◀ ▲ ▶Branches / Geometry / Elements-euclid / Book-12-proportional-stereometry / Proof: By Euclid

Proof: By Euclid

(related to Proposition: Prop. 12.15: Cones or Cylinders are Equal iff Bases are Reciprocally Proportional to Heights)

• Let there be equal cones and cylinders whose bases are the circles $ABCD$ and $EFGH$, and the diameters of (the bases) $AC$ and $EG$, and (whose) axes (are) $KL$ and $MN$, which are also the heights of the cones and cylinders (respectively).
• And let the cylinders $AO$ and $EP$ have been completed.
• I say that the bases of cylinders $AO$ and $EP$ are reciprocally proportional to their heights, and (so) as base $ABCD$ is to base $EFGH$, so height $MN$ (is) to height $KL$.

• For height $LK$ is either equal to height $MN$, or not.
• Let it, first of all, be equal.
• And cylinder $AO$ is also equal to cylinder $EP$.
• And cones and cylinders having the same height are to one another as their bases [Prop. 12.11].
• Thus, base $ABCD$ (is) also equal to base $EFGH$.
• And, hence, reciprocally, as base $ABCD$ (is) to base $EFGH$, so height $MN$ (is) to height $KL$.
• And so, let height $LK$ not be equal to $MN$, but let $MN$ be greater.
• And let $QN$, equal to $KL$, have been cut off from height $MN$.
• And let the cylinder $EP$ have been cut, through point $Q$, by the plane $TUS$ (which is) parallel to the planes of the circles $EFGH$ and $RP$.
• And let cylinder $ES$ have been conceived, with base the circle $EFGH$, and height $NQ$.

§

Given task - Copy the passage of the Euclid proof that begins at the words "(related to Proposition: Prop." and stops after "bases [Prop. 12.11].", changing "diameters" to "breadths". The lines that come next are taken from a separate source.

Source data -
§

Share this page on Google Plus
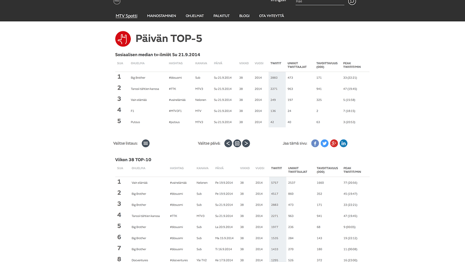Viewport: 465px width, 262px height. point(334,143)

§

Worked answer -
(related to Proposition: Prop. 12.15: Cones or Cylinders are Equal iff Bases are Reciprocally Proportional to Heights)

• Let there be equal cones and cylinders whose bases are the circles $ABCD$ and $EFGH$, and the breadths of (the bases) $AC$ and $EG$, and (whose) axes (are) $KL$ and $MN$, which are also the heights of the cones and cylinders (respectively).
• And let the cylinders $AO$ and $EP$ have been completed.
• I say that the bases of cylinders $AO$ and $EP$ are reciprocally proportional to their heights, and (so) as base $ABCD$ is to base $EFGH$, so height $MN$ (is) to height $KL$.

• For height $LK$ is either equal to height $MN$, or not.
• Let it, first of all, be equal.
• And cylinder $AO$ is also equal to cylinder $EP$.
• And cones and cylinders having the same height are to one another as their bases [Prop. 12.11].